Mit dem Eintrag eines Wanderwegs in einen so genannten Sachplan und der entsprechenden Markierung übernehmen die Behörden eine gewisse Verantwortung. Die Abgrenzung zwischen Eigen- und Behördenverantwortung lässt sich aber in der Praxis nicht genau bestimmen. Wer im alpinen Raum - auch auf signalisierten Routen - wandert, nimmt je nach Region ein mehr oder weniger erhöhtes Risiko in Kauf.

Wie der Verband Schweizer Wanderwege in seinem kürzlich publizierten Leitfaden "Gefahrenprävention und Verantwortlichkeit auf Wanderwegen" festhält, erfolgt die Naturgefahrenprävention auf Wanderwegen im Wesentlichen reaktiv, also anhand bereits erfolgter Ereignisse.

Wanderer und Bauern geben Rückmeldung zu Gefahren

Abgesehen von ihren eigenen Überwachungen sind die Verantwortlichen für Wanderwege auf Rückmeldungen von Wanderern, Forst-Verantwortlichen und Bauern angewiesen, die sie auf mögliche Gefahren entlang der Wanderwege aufmerksam machen. Je nach Lagebeurteilung sind dann genauere Überwachungen, bauliche Schutzmassnahmen, Felssprengungen oder Warnsysteme erforderlich.

Manchmal muss der Wanderweg umgeleitet werden. Der Verband Schweizer Wanderwege weist darauf hin, dass Regionen mit hohem Felssturz- oder Erdrutsch-Risiko sehr standortspezifisch sind. Manchmal sind Routen, die nur wenige Meter von der Gefahrenzone entfernt sind, ohne Risiken begehbar. Ein spektakuläres Beispiel dafür ist die längste Hängebrücke der Schweiz bei Zermatt im Kanton Wallis.

In bestimmten Regionen mussten Wanderwege gänzlich gesperrt werden. Seit 2016 sind zum Beispiel am Nordhang der Moosfluh am Rand des Aletsch-Gletschers sechs Kilometer Wanderwege wegen Erdrutschgefahr geschlossen. Der Hang ist eine der am intensivsten überwachten Bergregionen. Ein Dutzend Sensoren erfassen und melden dort die Erdbewegungen.

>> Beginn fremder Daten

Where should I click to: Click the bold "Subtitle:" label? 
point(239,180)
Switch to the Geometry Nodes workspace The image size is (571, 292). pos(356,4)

Christoph Hegg, Experte für Naturgefahren und Risikomanagement bei der Eidgenössischen Forschungsanstalt Wald, Schnee und Landschaft (WSL), sagte am Schweizer Fernsehen SRF, dass Umleitungen und Sperrungen von Wanderrouten künftig häufiger erforderlich werden könnten, weil der Permafrost als Folge der Klimaerwärmung auftaut und der Fels deshalb brüchiger und instabiler wird.

Christian Huggel, Experte für Gefahrenanalyse an der Universität Zürich, sagte gegenüber SRF: "Man kann schon sagen, dass kleinere, zum Teil auch seltener grosse Stürze tendenziell häufiger geworden sind in den letzten 10, 20,30 Jahren. Auch in Zukunft wird man damit rechnen müssen, dass es häufiger zu solchen Ereignissen kommt als vielleicht noch vor 50, 60 Jahren."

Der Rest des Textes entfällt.